__Extrait choisi__.

Même si l’Afrique a manqué d’emprunter la voie d’une fédération plus forte lors du sommet fondateur de l’Oua, il restait de nombreuses occasions au cours des cinquante dernières années pour revenir sur le droit chemin. Malheureusement l’Afrique n’est pas encore unifiée. C’est un continent de cinquante-cinq entités artificielles qui ne sont pas des nations, dont certaines n’auraient pas dû être reconnues comme pays, selon certains commentateurs.

__Bloc de données__.
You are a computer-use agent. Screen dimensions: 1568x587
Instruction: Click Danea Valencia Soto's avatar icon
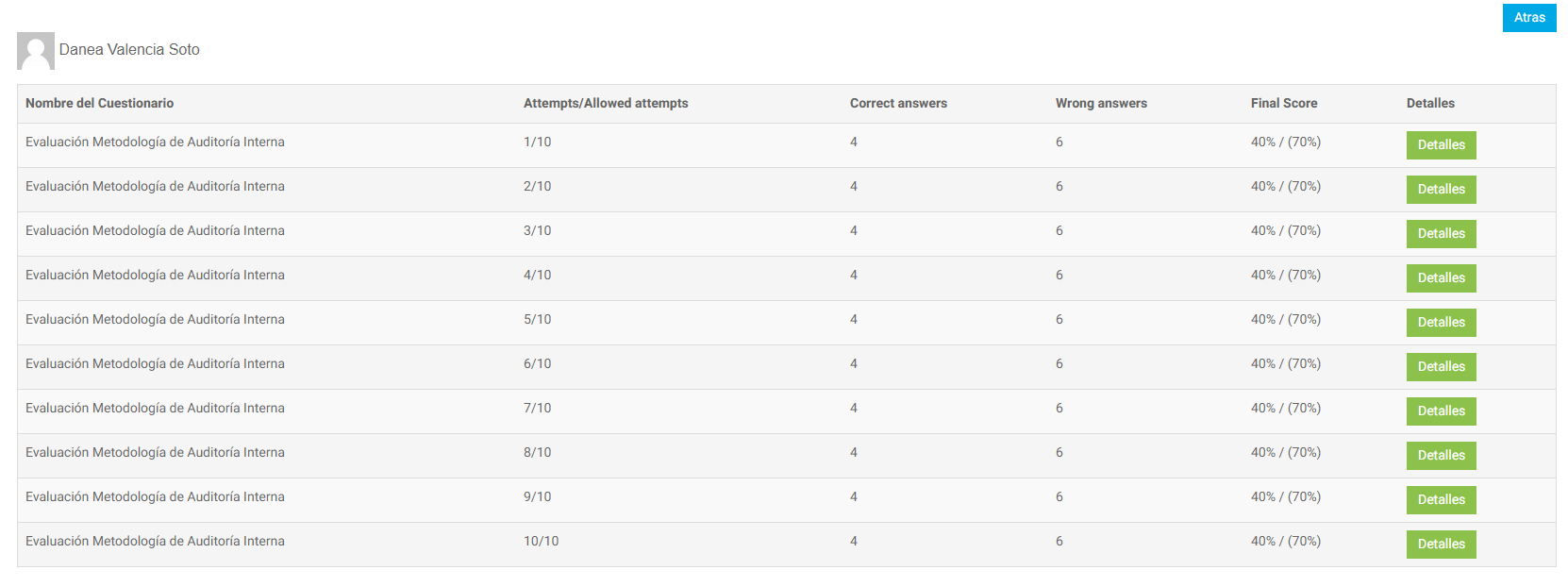tap(36, 51)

__Consigne__.
Reproduisez intégralement l'extrait sur l'unité africaine. Appuyez-vous uniquement sur l'extrait.

__Résultat__.
Même si l’Afrique a manqué d’emprunter la voie d’une fédération plus forte lors du sommet fondateur de l’Oua, il restait de nombreuses occasions au cours des cinquante dernières années pour revenir sur le droit chemin. Malheureusement l’Afrique n’est pas encore unifiée. C’est un continent de cinquante-cinq entités artificielles qui ne sont pas des nations, dont certaines n’auraient pas dû être reconnues comme pays, selon certains commentateurs.